_INSTRUCTIONS FOR THE TASK:_
As an exercise, copy out the entries exactly as written.

Dataset items:
== Segment start ==

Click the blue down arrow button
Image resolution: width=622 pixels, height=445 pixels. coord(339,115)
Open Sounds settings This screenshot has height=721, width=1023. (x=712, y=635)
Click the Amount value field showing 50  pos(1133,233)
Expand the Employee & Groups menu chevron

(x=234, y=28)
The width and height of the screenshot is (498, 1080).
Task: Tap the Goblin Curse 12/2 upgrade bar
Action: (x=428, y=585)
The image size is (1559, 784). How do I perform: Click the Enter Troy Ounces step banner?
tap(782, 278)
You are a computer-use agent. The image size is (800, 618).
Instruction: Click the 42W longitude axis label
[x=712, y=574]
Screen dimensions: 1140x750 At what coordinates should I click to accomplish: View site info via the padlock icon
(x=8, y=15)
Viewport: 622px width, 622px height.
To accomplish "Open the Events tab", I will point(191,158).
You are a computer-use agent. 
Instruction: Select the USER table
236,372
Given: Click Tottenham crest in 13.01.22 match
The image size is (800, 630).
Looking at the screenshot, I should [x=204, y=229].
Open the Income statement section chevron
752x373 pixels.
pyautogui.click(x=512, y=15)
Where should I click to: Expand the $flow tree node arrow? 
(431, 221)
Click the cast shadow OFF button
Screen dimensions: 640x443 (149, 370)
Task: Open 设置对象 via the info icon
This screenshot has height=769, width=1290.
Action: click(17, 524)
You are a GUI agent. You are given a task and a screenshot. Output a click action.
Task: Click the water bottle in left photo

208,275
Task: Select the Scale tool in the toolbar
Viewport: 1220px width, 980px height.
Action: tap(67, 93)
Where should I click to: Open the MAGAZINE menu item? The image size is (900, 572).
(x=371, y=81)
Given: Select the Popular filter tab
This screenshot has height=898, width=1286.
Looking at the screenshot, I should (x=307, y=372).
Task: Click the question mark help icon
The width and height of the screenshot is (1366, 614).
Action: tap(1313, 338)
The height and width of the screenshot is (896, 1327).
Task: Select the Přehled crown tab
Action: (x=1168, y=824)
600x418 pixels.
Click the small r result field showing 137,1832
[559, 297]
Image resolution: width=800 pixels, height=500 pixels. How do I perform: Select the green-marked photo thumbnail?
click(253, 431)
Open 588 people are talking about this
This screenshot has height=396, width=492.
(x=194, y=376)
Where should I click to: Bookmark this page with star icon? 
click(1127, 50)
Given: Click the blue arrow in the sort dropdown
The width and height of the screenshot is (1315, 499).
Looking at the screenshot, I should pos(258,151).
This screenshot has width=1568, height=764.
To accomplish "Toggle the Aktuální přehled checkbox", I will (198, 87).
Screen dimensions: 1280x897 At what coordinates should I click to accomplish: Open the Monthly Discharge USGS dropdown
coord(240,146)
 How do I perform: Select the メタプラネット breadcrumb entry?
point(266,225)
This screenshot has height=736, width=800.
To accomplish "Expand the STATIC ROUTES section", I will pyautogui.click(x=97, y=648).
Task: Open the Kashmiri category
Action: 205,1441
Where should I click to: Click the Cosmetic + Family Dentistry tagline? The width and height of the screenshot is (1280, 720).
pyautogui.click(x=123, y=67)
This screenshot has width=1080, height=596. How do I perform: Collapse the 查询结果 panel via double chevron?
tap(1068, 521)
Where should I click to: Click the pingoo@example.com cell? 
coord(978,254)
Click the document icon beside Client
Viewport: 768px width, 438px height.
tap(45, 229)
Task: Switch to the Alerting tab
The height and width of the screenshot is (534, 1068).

== Segment end ==

_YOUR RESPONSE:_
Click the blue down arrow button
Image resolution: width=622 pixels, height=445 pixels. coord(339,115)
Open Sounds settings This screenshot has height=721, width=1023. (x=712, y=635)
Click the Amount value field showing 50  pos(1133,233)
Expand the Employee & Groups menu chevron

(x=234, y=28)
The width and height of the screenshot is (498, 1080).
Task: Tap the Goblin Curse 12/2 upgrade bar
Action: (x=428, y=585)
The image size is (1559, 784). How do I perform: Click the Enter Troy Ounces step banner?
tap(782, 278)
You are a computer-use agent. The image size is (800, 618).
Instruction: Click the 42W longitude axis label
[x=712, y=574]
Screen dimensions: 1140x750 At what coordinates should I click to accomplish: View site info via the padlock icon
(x=8, y=15)
Viewport: 622px width, 622px height.
To accomplish "Open the Events tab", I will point(191,158).
You are a computer-use agent. 
Instruction: Select the USER table
236,372
Given: Click Tottenham crest in 13.01.22 match
The image size is (800, 630).
Looking at the screenshot, I should [x=204, y=229].
Open the Income statement section chevron
752x373 pixels.
pyautogui.click(x=512, y=15)
Where should I click to: Expand the $flow tree node arrow? 
(431, 221)
Click the cast shadow OFF button
Screen dimensions: 640x443 (149, 370)
Task: Open 设置对象 via the info icon
This screenshot has height=769, width=1290.
Action: click(17, 524)
You are a GUI agent. You are given a task and a screenshot. Output a click action.
Task: Click the water bottle in left photo

208,275
Task: Select the Scale tool in the toolbar
Viewport: 1220px width, 980px height.
Action: tap(67, 93)
Where should I click to: Open the MAGAZINE menu item? The image size is (900, 572).
(x=371, y=81)
Given: Select the Popular filter tab
This screenshot has height=898, width=1286.
Looking at the screenshot, I should (x=307, y=372).
Task: Click the question mark help icon
The width and height of the screenshot is (1366, 614).
Action: tap(1313, 338)
The height and width of the screenshot is (896, 1327).
Task: Select the Přehled crown tab
Action: (x=1168, y=824)
600x418 pixels.
Click the small r result field showing 137,1832
[559, 297]
Image resolution: width=800 pixels, height=500 pixels. How do I perform: Select the green-marked photo thumbnail?
click(253, 431)
Open 588 people are talking about this
This screenshot has height=396, width=492.
(x=194, y=376)
Where should I click to: Bookmark this page with star icon? 
click(1127, 50)
Given: Click the blue arrow in the sort dropdown
The width and height of the screenshot is (1315, 499).
Looking at the screenshot, I should pos(258,151).
This screenshot has width=1568, height=764.
To accomplish "Toggle the Aktuální přehled checkbox", I will (198, 87).
Screen dimensions: 1280x897 At what coordinates should I click to accomplish: Open the Monthly Discharge USGS dropdown
coord(240,146)
 How do I perform: Select the メタプラネット breadcrumb entry?
point(266,225)
This screenshot has height=736, width=800.
To accomplish "Expand the STATIC ROUTES section", I will pyautogui.click(x=97, y=648).
Task: Open the Kashmiri category
Action: 205,1441
Where should I click to: Click the Cosmetic + Family Dentistry tagline? The width and height of the screenshot is (1280, 720).
pyautogui.click(x=123, y=67)
This screenshot has width=1080, height=596. How do I perform: Collapse the 查询结果 panel via double chevron?
tap(1068, 521)
Where should I click to: Click the pingoo@example.com cell? 
coord(978,254)
Click the document icon beside Client
Viewport: 768px width, 438px height.
tap(45, 229)
Task: Switch to the Alerting tab
The height and width of the screenshot is (534, 1068).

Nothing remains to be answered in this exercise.